Historical and Discretionary: Historical forms are ligatures that were once standard but are no longer commonly used. Discretionary ligatures are those that the font designer included for specific purposes.

All: All ligature combinations that are available for a font are applied to the text.

Depending on the font that you're using, you can select from available stylistic sets and number forms to add flair to your documents. For example, you can change the number spacing allowing more control over the appearance and layout of numbers in your text and number spacing alternatives.

Number spacing options can be set to Default, where the number spacing is specified by the font designer of each font; or to Proportional, where numbers are spaced more like letters, with varying widths, for example, an 8 is wider than a 1.

This spacing is easier to read in text. Candara, Constantia and Corbel are three of the Microsoft fonts that use proportional spacing by default. In Tabular options, each number has the same width. This means that in a table column, for example, all three-digit numbers will align. Tabular spacing is also useful for calculations. Cambria, Calibri and Consolas are three of the Microsoft OpenType fonts with tabular spacing by default.
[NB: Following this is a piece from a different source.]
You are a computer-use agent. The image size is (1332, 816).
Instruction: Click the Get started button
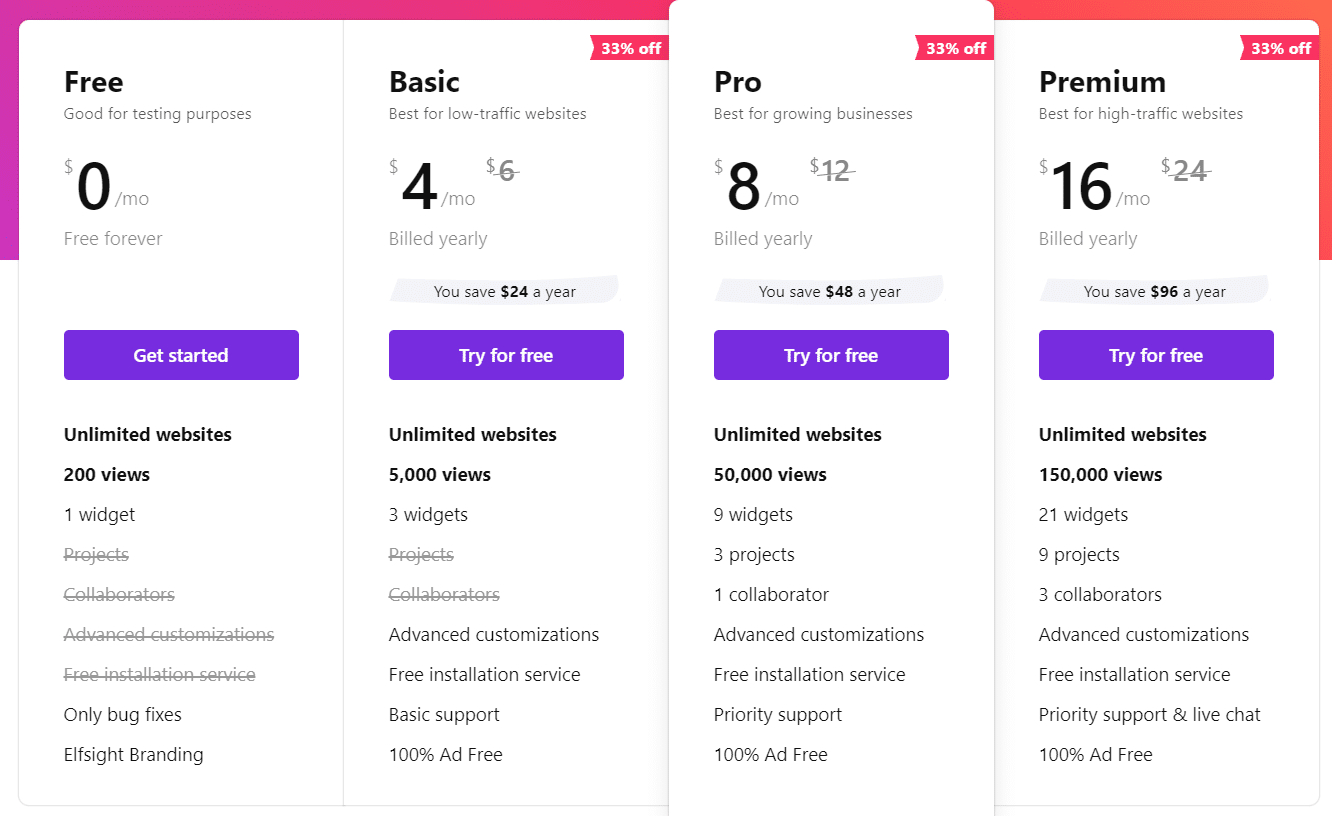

You can change the look of your document by applying a different stylistic set to your text. A font designer may include up to 20 stylistic sets in a given font, and each stylistic set may include any subset of the characters of the font. For example, if your text is formatted as Gabriola, you can choose between seven stylistic sets, each of which changes the formatting of each of the characters in your text. When a stylistic set contains other features, such as contextual alternates, those features are activated as part of selecting that stylistic set.

Select the Use contextual alternates option to provide fine-tuning of letters or combinations of letters based on the surrounding characters. This tool helps to make script look more natural and flowing. You can also use contextual alternates to provide specific letter forms at the start or end of words, next to punctuation, or at the end of paragraphs. Some fonts include contextual alternates for whole words, such as of and the. Word 2010 does not support contextual alternates for the end of a line that is followed by an automatic page break.

If you want to disable these OpenType features, simply open Word Options, select the Advanced tab, and check Disable OpenType Font Formatting Features under the Layout Options that are right at the bottom.

Incidentally, a font is the style associated with each typeface: for example the size and style, etc. The typeface is just one aspect of the font and relates to the design of the letters, numbers and symbols that make up a design of type; for example, Arial or Times Roman. And a glyph geek - well, that would require another article - and a willing glyph geek - to explain!